What you are asked to do: Where the line containing "Viewport: 738px width, 533px" appears below, start there and repeat each line exactly to the end. Leave the pictures out.
━━━━━━━━━━━━━━━━
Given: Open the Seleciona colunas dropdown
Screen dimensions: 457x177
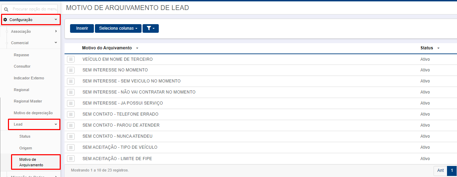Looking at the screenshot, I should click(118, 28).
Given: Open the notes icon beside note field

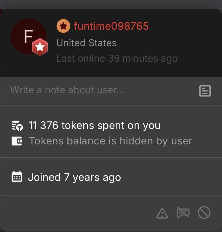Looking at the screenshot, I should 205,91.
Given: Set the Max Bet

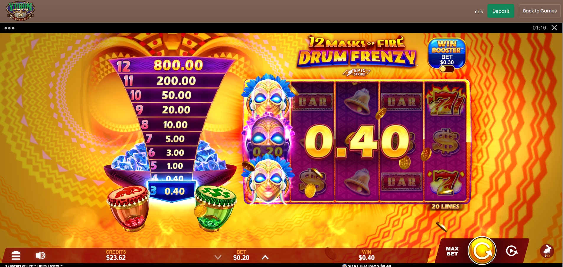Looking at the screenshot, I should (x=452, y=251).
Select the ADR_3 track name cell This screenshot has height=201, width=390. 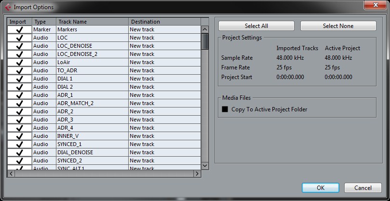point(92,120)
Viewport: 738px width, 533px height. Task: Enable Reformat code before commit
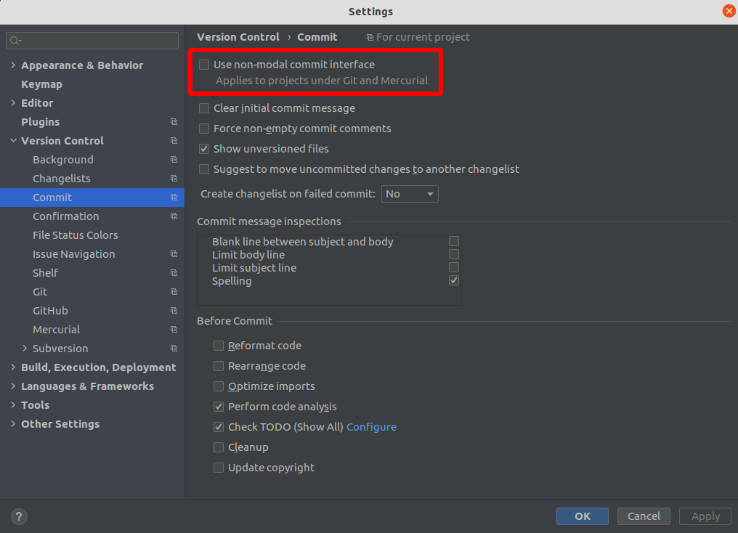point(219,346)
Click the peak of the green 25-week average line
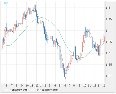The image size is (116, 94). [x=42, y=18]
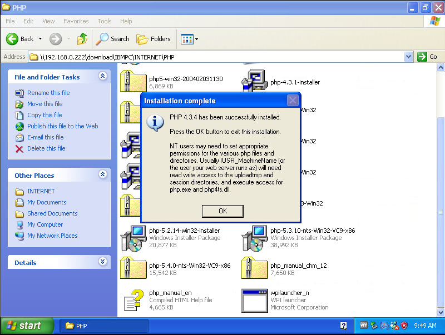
━━━━━━━━━━━━━━━━
Task solution:
Viewport: 738px width, 533px height. Task: Enable Reformat code before commit
point(219,346)
Click the peak of the green 25-week average line
The image size is (116, 94). [x=42, y=18]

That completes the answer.